You were nominated by several colleagues for "handling the insane climate of international education as amazingly as can be expected." Not only have you been ensuring that your staff are all on the same page with the rapidly changing international student regulations, you’ve also been great at making time for even little things. How have you done this? (and if you faced any obstacles, how did you overcome them?)To be honest, I don’t even know how I’ve done this! The last months are a blur. I’ve been doing my best to take each new day and new change as it comes. I think what’s been most critical for me has been to let go. Letting go has meant many things - to let go of perfectionism and to accept when things are good enough. To allow those emails to be unread, to deprioritize tasks, to try to focus on the most important tasks and information in front of me right now. To be OK with myself and kind to myself when I make a mistake. I am a planner, and I am forward thinking, and this ongoing crisis has forced me into a rapid-response mode that is way outside of my comfort zone. Part of dealing with this has been to figure out how to take better care of myself and to share that with my team. To make sure I am taking some time to eat, sleep, meditate, move and feel emotions. It’s been important for me to recognize those things in my team as well. Each person I work with has been struggling with their own lives, on top of the relentless pace of work.

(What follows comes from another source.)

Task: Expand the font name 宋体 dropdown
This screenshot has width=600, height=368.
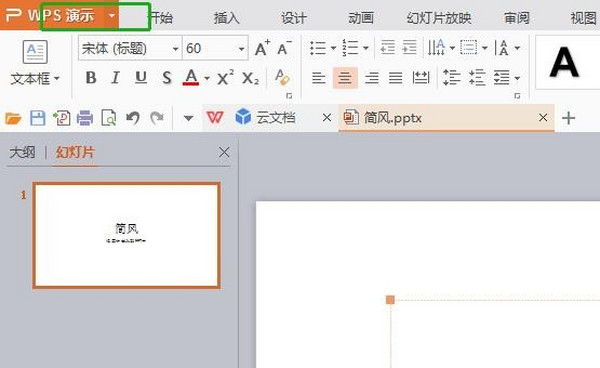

What obstacles have you faced based on your identities (if any) and how did you overcome them?I’m a white, college educated, queer, cis woman of a middle-class family raised by therapists. Much of my journey has been to recognize the privileges that come with much of that background and to better understand how that experience impacts how I move through the world while I try to see my blindspots and assumptions.
I also identify (proudly) as a woman in recovery from alcohol, anxiety and trauma. (Honestly, I think everyone is recovering from some things in their lives that hinder or hold them back from being who they truly wish to be.) These are not obstacles to be overcome, as recovery is a lifelong journey made up of a multitude of choices and actions each day. The path of facing these things piece by piece and digging up the roots of those sources of suffering has provided me tools that I use every day. My primary recovery tools have been regular mindful movement and yoga and meditation practices, as well as finding community to support me in difficult times. The biggest lesson that I’ve learned from each of these experiences is that nothing in life is permanent - suffering or happiness - and that there are things I can’t change, but I do have control over how I respond and how I treat myself and those around me. My daily practices have helped me learn to find small moments of stillness and to sit with things that are difficult. This has helped me to be more fully present in all areas of my life.